On O’Connell Bridge, in the beating heart of the city, there is wildlife sitting there. It’s not foxes or bears or even rabbits. It’s seagulls. No, don’t go yet, let me tell you. Have you ever seen the seagulls that perch on the guarding of O’Connell bridge? They are Huge and they are right there. You can stand and look at them so that they are tiny inches from your face and they will stare defiantly right back at you. The ‘Danger’ in them is palpable. Their beaks are clearly razor sharp and they could easily lean forward and have your eye out with a savage peck. Their webbed feet (are they called ‘feet’? I can’t think) are so vivid and strong. Their feathery mane oily and stained from the city. In the wildest of the wild places, you could not hope to get so incredibly close to an untamed thing like you can there on O'Connell Bridge. It’s really quite something. 

Final pointless point. 

I met my good friend J_ and we went to the lunch place at the top of Debenhams for a bite to eat. Up there, in a certain corner, there’s a bench that you can sit up at and have your dinner. Beyond it, there’s a void, all the way down to the ground floor. And out in front of you, through the full height atrium glazing, lies the whole of Dublin City stretched out before you. Look down, and you see all the little people milling around on their lunchtime missions. Look up again and there’s the city, stretching away off to the Wicklow mountain. That bench sure doesn’t look like much… until you sit down at it. Trust J_ to find that. He knows stuff, he does. 

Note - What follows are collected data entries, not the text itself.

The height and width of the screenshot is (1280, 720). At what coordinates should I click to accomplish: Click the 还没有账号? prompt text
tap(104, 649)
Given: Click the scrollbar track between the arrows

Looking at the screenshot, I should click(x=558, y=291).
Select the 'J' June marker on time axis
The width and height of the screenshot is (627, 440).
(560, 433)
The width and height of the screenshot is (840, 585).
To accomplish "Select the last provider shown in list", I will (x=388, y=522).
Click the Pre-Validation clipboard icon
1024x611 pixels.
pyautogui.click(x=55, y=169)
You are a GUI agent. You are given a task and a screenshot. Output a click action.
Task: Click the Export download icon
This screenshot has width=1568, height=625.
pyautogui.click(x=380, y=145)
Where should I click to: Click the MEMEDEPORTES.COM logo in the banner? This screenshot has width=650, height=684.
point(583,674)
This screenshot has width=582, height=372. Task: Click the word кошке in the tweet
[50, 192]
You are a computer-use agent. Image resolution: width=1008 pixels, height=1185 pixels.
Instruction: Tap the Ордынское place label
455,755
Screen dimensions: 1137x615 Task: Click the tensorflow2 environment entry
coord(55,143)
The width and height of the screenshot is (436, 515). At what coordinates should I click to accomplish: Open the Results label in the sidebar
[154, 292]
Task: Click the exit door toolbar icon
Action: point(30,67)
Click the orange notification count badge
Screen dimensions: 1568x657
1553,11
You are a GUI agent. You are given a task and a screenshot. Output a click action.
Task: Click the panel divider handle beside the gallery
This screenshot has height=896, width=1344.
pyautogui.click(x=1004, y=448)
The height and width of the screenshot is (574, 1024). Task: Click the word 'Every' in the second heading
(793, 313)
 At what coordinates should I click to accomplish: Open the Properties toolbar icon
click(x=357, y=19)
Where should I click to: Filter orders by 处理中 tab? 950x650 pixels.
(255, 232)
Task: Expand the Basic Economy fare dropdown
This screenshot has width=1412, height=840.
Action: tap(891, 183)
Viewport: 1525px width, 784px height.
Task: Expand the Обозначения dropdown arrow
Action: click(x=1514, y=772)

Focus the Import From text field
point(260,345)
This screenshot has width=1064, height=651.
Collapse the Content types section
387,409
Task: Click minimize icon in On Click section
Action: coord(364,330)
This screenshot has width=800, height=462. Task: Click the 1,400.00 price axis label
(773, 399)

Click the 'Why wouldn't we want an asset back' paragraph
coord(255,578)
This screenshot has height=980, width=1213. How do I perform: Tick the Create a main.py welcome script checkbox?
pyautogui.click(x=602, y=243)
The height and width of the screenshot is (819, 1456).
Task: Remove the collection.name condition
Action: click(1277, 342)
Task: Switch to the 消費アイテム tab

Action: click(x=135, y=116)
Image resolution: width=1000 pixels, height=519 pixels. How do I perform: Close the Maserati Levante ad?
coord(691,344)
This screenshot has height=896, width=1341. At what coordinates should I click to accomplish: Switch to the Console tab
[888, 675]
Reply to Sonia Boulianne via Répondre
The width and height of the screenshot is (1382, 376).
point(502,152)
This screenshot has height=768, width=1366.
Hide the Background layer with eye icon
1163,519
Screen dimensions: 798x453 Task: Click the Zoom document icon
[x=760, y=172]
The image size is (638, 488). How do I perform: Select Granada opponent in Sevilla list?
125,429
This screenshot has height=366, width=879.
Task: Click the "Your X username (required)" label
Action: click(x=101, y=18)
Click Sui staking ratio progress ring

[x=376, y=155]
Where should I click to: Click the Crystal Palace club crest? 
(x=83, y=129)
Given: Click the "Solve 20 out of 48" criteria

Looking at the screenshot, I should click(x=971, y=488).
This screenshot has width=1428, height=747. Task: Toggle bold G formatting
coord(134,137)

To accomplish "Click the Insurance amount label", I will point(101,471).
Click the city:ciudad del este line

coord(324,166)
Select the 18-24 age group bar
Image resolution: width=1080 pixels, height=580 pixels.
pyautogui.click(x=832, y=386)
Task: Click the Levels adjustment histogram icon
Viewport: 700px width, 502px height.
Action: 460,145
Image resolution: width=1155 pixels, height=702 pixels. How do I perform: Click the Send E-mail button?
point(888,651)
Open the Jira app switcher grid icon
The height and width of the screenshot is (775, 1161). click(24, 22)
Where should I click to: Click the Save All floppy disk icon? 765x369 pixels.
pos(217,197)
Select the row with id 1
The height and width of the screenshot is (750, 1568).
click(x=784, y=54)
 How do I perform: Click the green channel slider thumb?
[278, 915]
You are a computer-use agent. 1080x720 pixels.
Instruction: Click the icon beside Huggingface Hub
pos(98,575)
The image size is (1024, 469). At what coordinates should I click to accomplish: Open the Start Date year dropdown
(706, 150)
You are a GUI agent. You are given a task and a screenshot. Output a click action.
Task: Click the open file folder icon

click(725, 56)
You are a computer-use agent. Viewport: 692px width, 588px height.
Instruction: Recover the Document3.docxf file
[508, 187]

Up there, looking out over the streets and buildings, I felt it again. I felt I belonged to the City and yet didn’t belong to it at all.

It felt okay. 


Claire Boyles said...

I love the way you notice things that most people don't. And the way you can describe them, so I too can experience them.
Those are rare talents. Thank you for having them. Thank you for using them. Thank you for allowing me to benefit from them.

Jim Murdoch said...

Although I was born in Glasgow I spent most of my formative years in a small town so I do get where you’re coming from here. I can’t honestly decide where I prefer living. There’re pluses and minuses to both but these days I think I’d opt for the small town especially since I do virtually all my business online. I literally only ever have to go down the town once every fortnight to pick up my prescription and it looks like a new chemist might be opening up down the hill so I might switch there if it’s any good. Cities used to quite excite me but not so much these days. Nowadays everything I want to get to is miles away from where I am and although I desperately need every scrap of exercise I can get and more I still resent the fact the shops aren’t in a nice straight line like when I was a kid. I could walk up and down the high street in ten minutes. There were no shopping parks or malls. In fact the only supermarket I can remember was Liptons and it was about the size of my flat. And there were no down and outs. Not a one. I was sixteen before I encountered my first dosser and it had a tremendous effect on me. Now they’re as much a part of the cityscape as pigeons or, as you say, seagulls. We get a few round here—the Clyde is only a couple of miles away (nothing to a bird)—but the seagulls I remember are the ones from my childhood. My mother was animal daft. She was convinced every single creature that crossed her path had either been mistreated or was starving or both. Every day she’d put of bread for the birds and fret about the starlings and sparrows, bullied by the various seabirds, and not getting their fair share. Oddly she never asked my dad to set up a bird table. I did as a kid and sat glued to the window for days watching the local birds completely ignore it.